Image: Courtesy of WHITEHEAD INSTITUTE for BIOMEDICAL RESEARCH |
On solid surfaces, many pathogenic bacteria and fungi are able to grow in thin sheets called biofilms. These films can readily form a slick on artificial hips, contact lenses and in catheters. And as such, they can be very dangerous: antibiotics cannot reach the cells inside them very well to kill them off. Each year, thousands of deaths result from these infections.
Baker's yeast (Saccharomyces cerevisiae), a harmless fungus used to make bread and beer, has now given researchers from the Whitehead Institute for Biomedical Research a molecular clue about how biofilms form. In today's Science, they report that yeast cells lacking a gene called FLO11 no longer stick to plastic. This adherence is the first step bacteria must take to form biofilms.

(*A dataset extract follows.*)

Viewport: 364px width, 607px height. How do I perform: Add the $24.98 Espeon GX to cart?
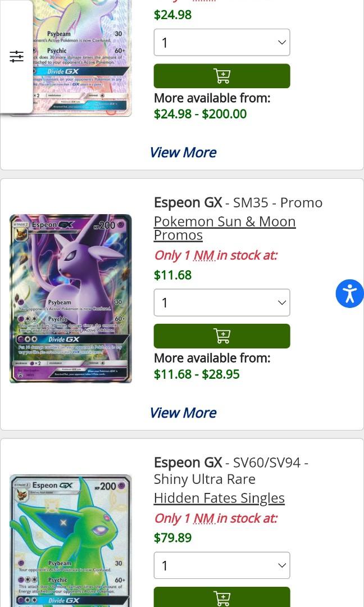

The gene encodes a cell surface protein and has relatives in a biofilm-making pathogenic yeast of the Candida type. Moreover, the crippled baker's yeast cells are unable to form dense, flowerlike "mats"which are similar to biofilmson the surface of petri dishes that contain a special growth medium (see image).
FLO11 is only one gene that fungi seem to need for a biofilm. But because all the genes of baker's yeast are known, researchers can hopefully now use it as a model to find the other molecules involved. If the plan works out, drugs against these molecules could someday prevent biofilms from forming in the human body.